| What to work on |
Set down the rows verbatim, starting at the line containing "Given: Click the 99.9K Views count" and ending after the line containing "click(255, 207)", with both included. Leave the pictures out of your answer.

| Input material |
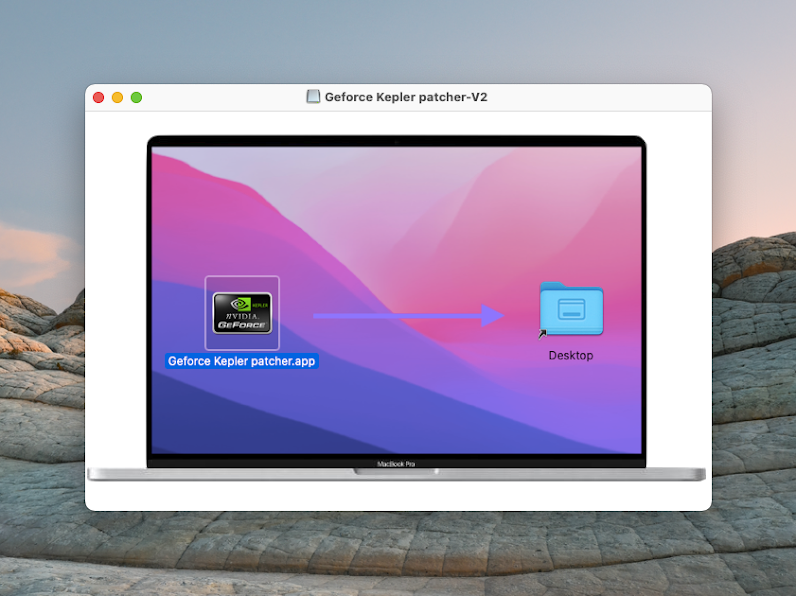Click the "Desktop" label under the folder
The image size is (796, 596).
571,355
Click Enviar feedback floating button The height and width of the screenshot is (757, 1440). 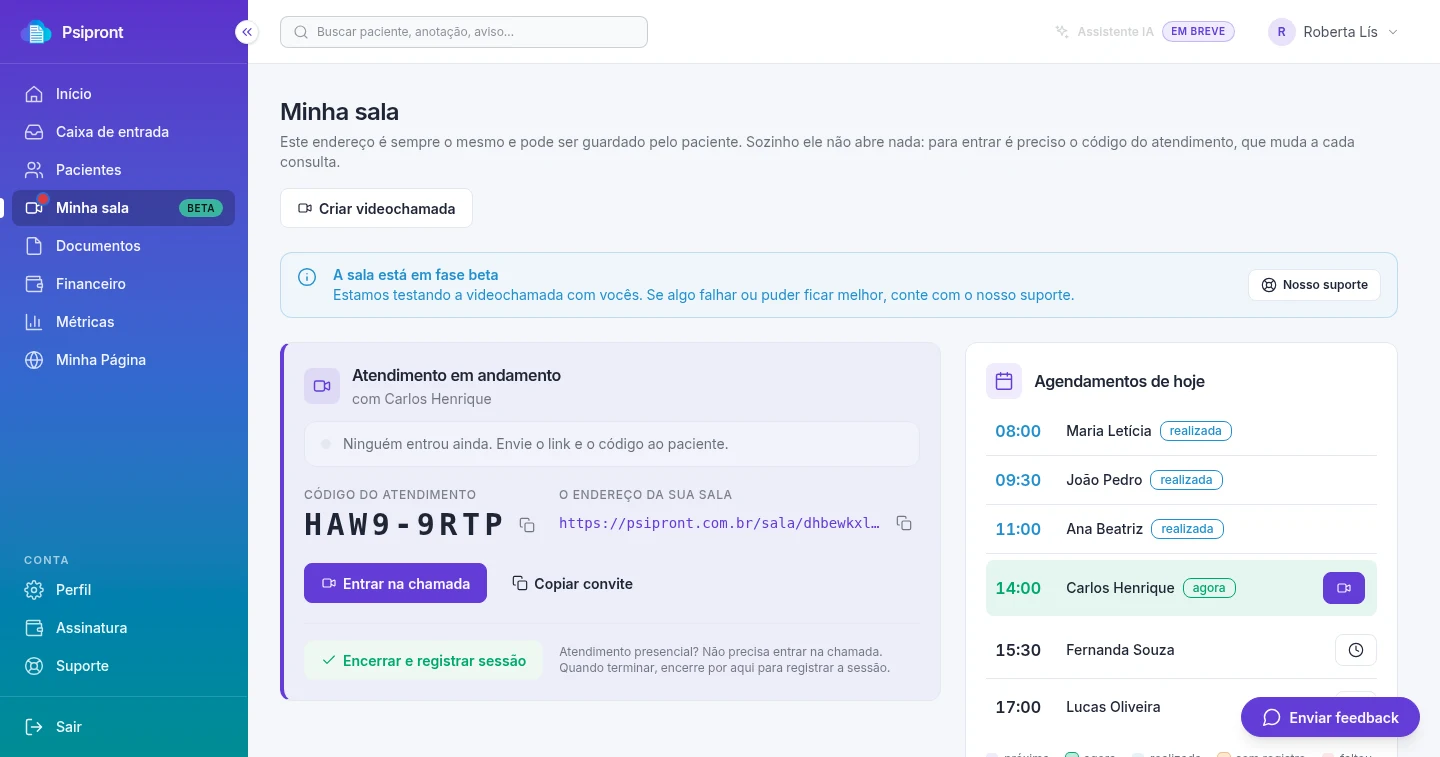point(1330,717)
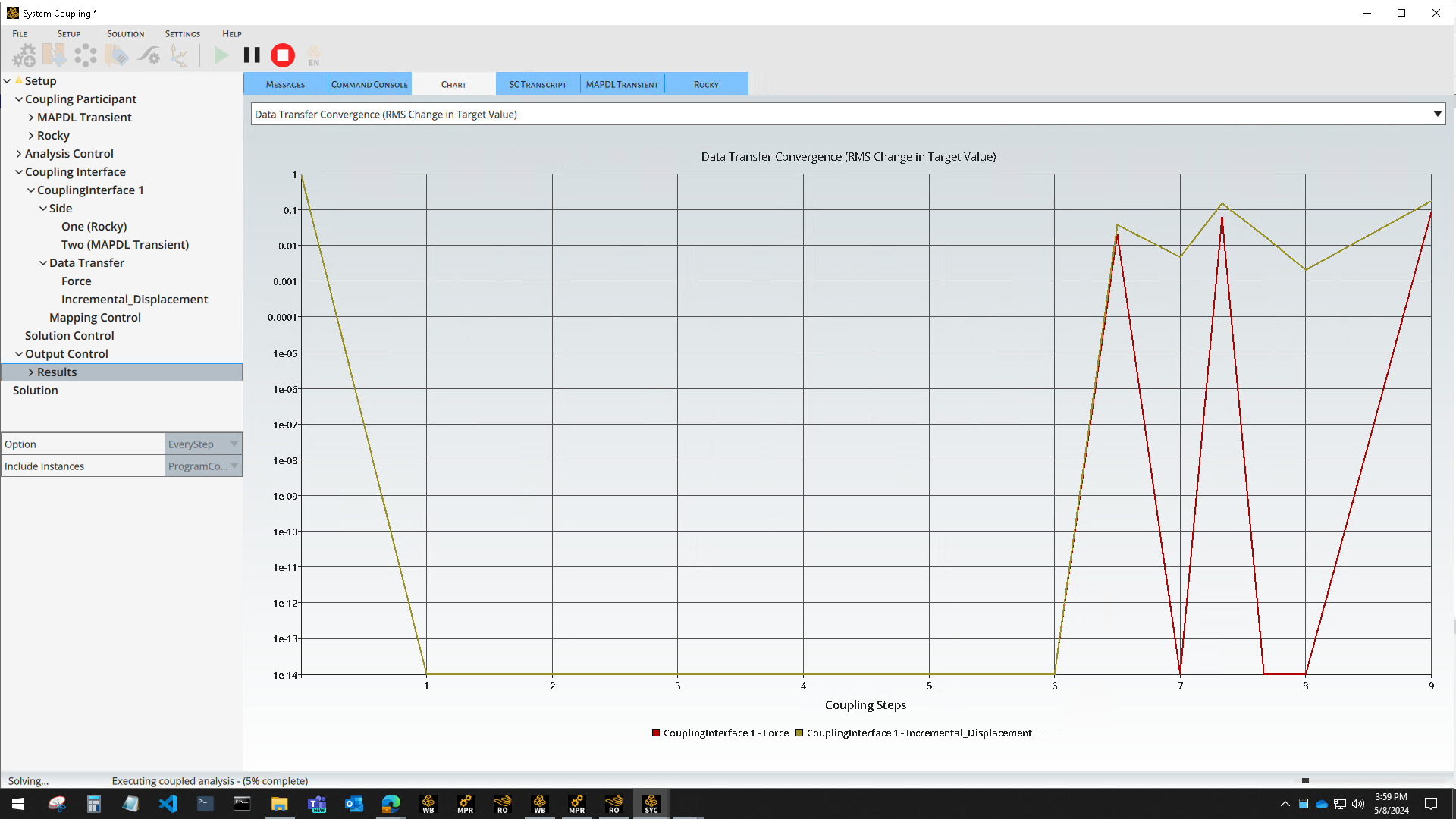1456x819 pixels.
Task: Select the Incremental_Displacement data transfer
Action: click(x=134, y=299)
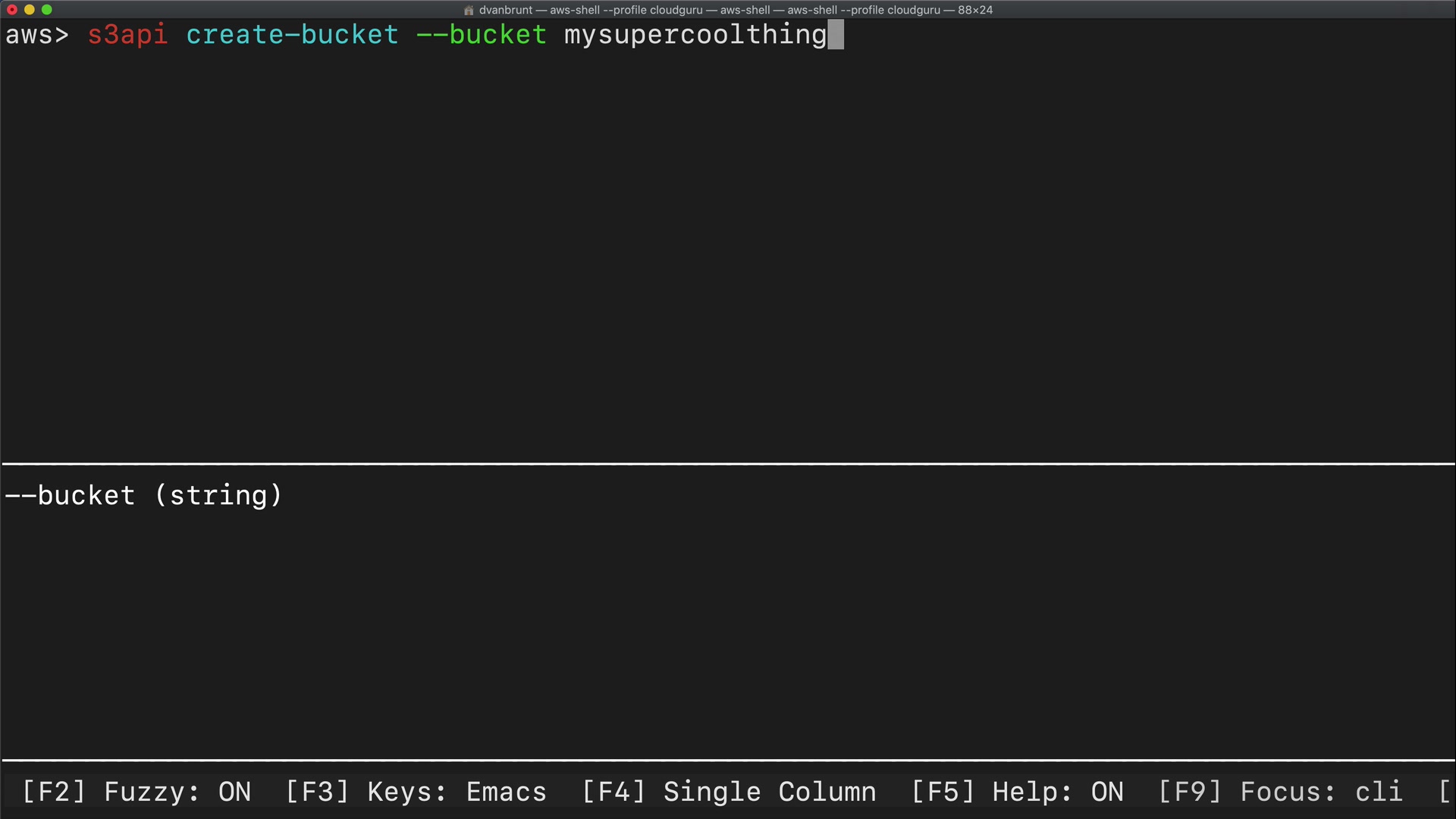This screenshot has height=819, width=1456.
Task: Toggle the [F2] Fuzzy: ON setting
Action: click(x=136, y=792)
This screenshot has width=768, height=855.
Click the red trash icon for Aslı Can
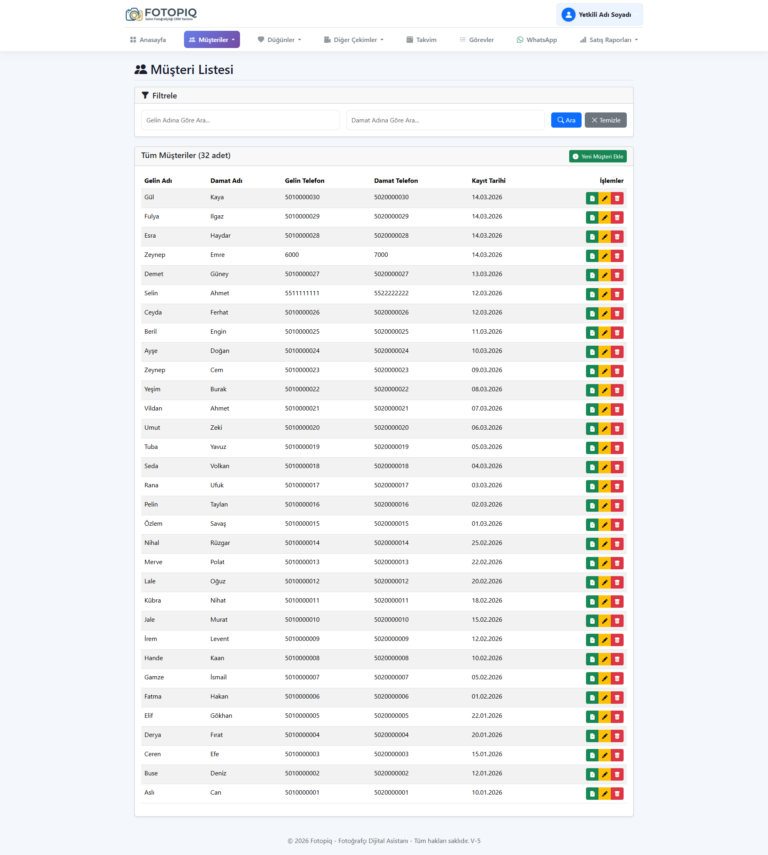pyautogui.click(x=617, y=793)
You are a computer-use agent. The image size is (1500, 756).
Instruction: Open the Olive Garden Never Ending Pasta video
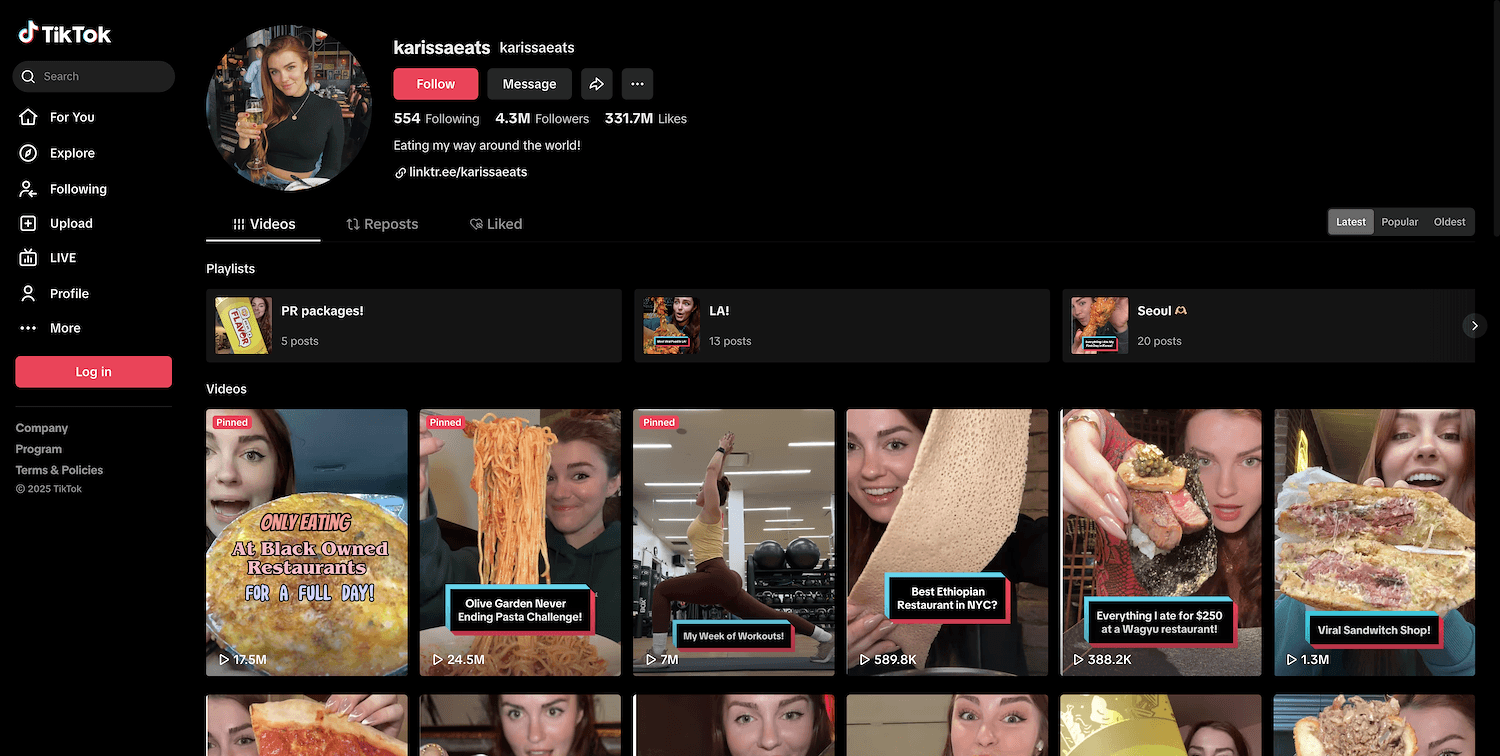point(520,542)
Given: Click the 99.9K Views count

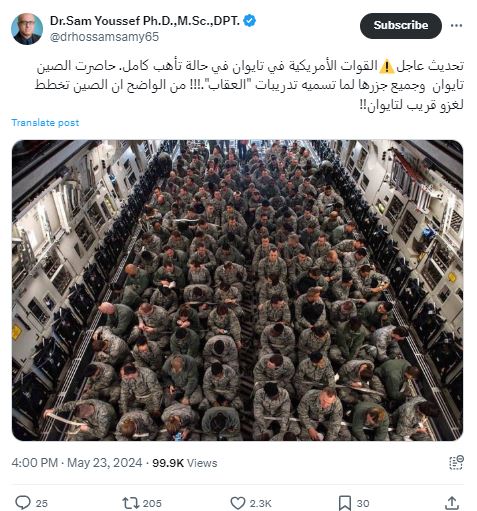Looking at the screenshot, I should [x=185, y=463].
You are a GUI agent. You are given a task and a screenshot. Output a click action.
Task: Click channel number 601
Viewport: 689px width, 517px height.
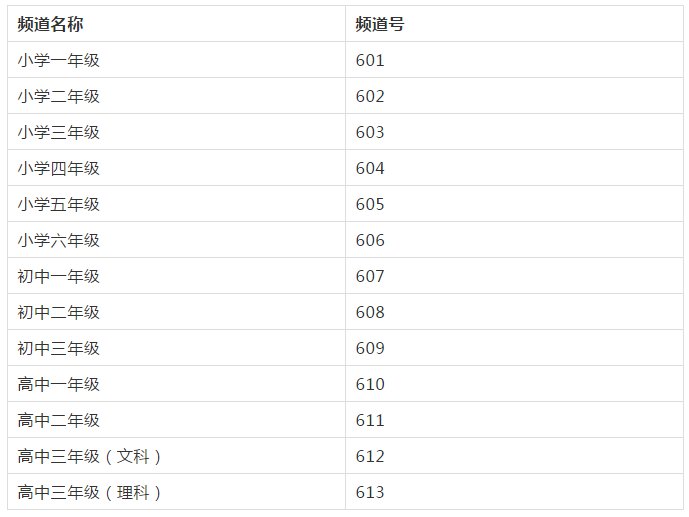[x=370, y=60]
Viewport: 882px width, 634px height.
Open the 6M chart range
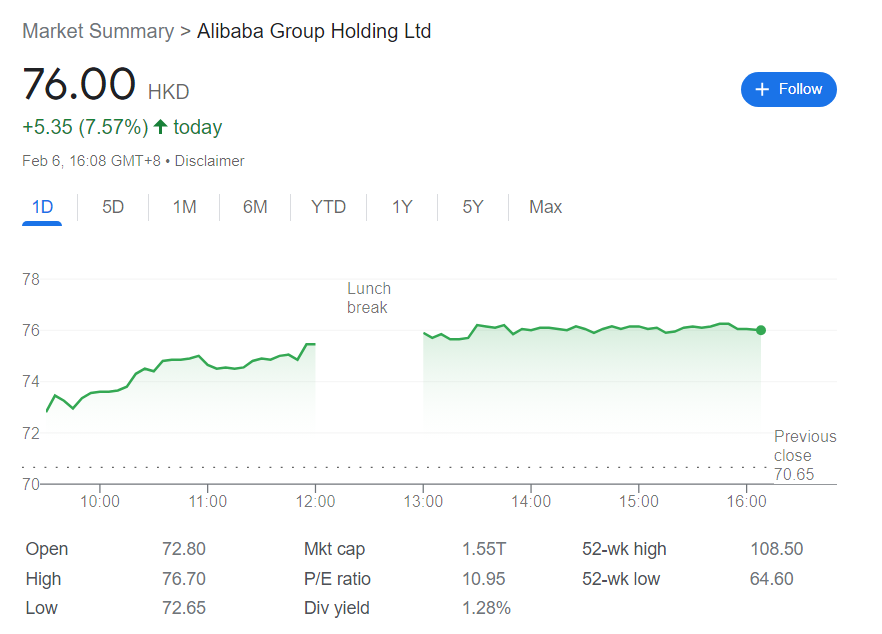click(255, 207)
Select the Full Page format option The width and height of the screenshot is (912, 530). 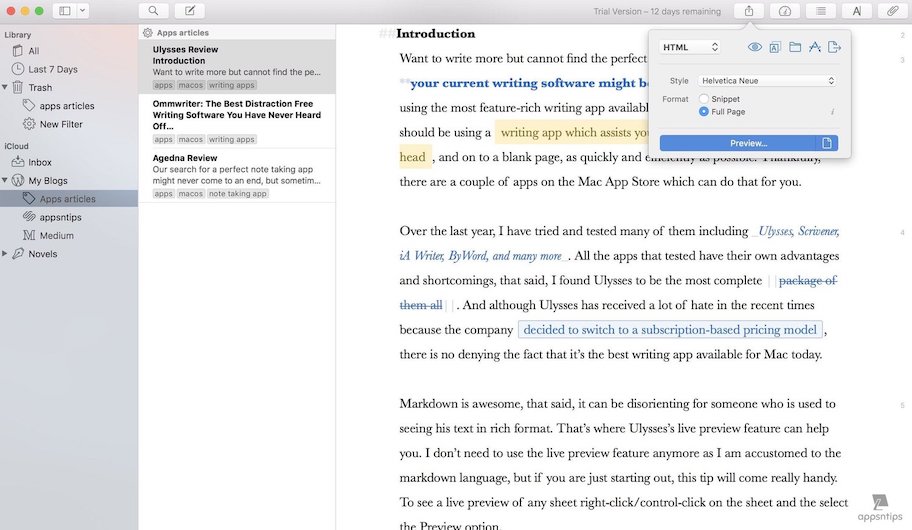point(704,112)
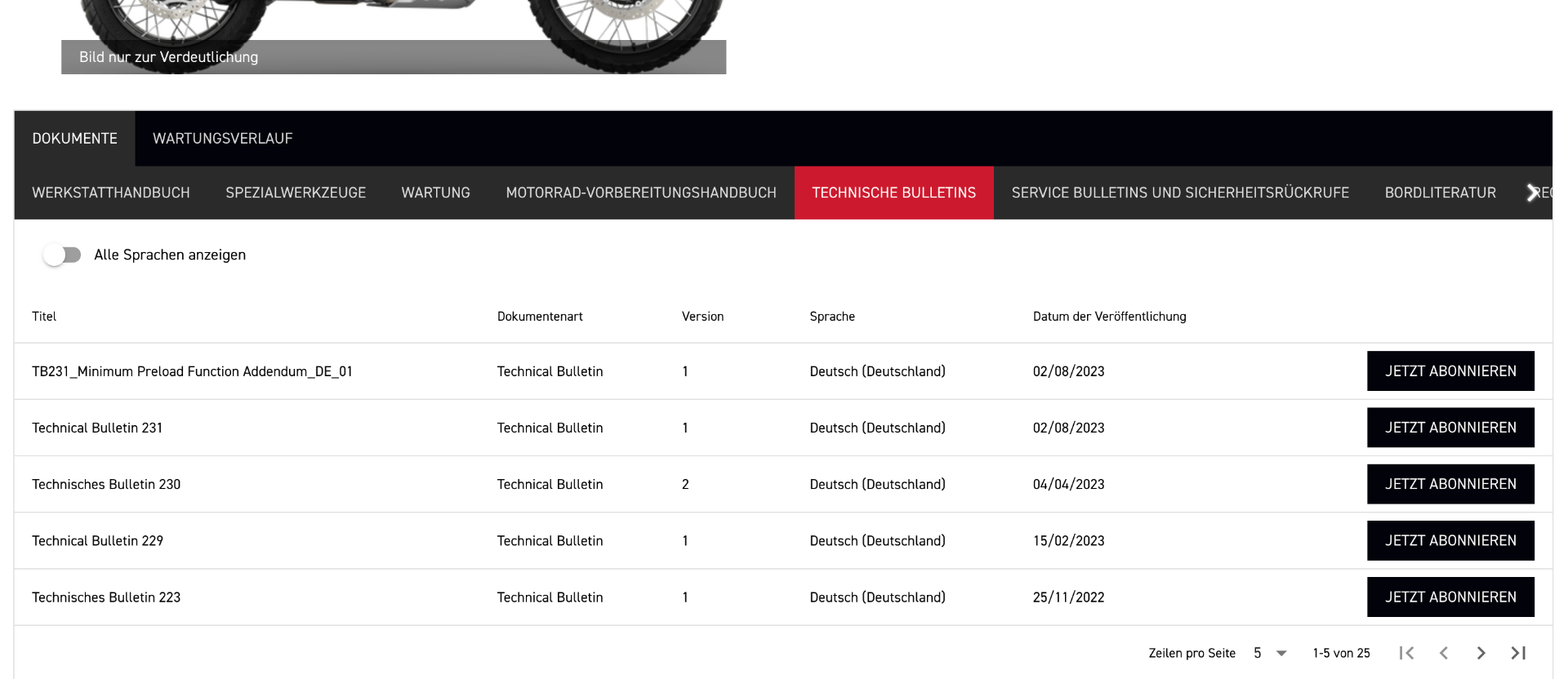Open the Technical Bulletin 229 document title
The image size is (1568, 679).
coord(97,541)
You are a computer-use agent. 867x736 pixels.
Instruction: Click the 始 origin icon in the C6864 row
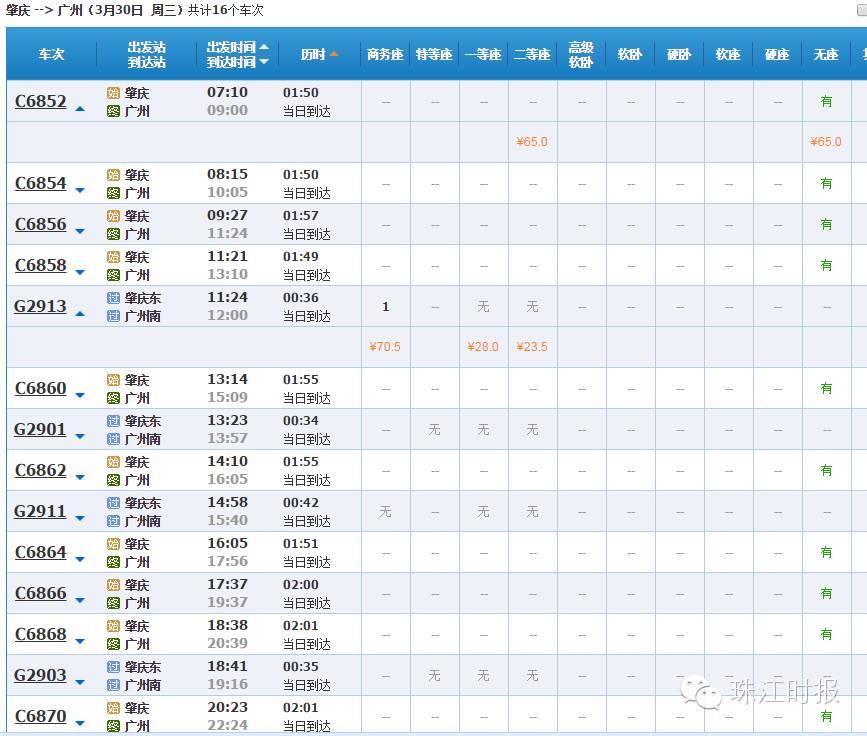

| Answer in full |
Given: Click the 99.9K Views count

Looking at the screenshot, I should [x=185, y=463].
You are a GUI agent. You are given a task and a screenshot. Output a click action.
Task: Click channel number 601
Viewport: 689px width, 517px height.
[x=370, y=60]
Viewport: 882px width, 634px height.
Open the 6M chart range
click(255, 207)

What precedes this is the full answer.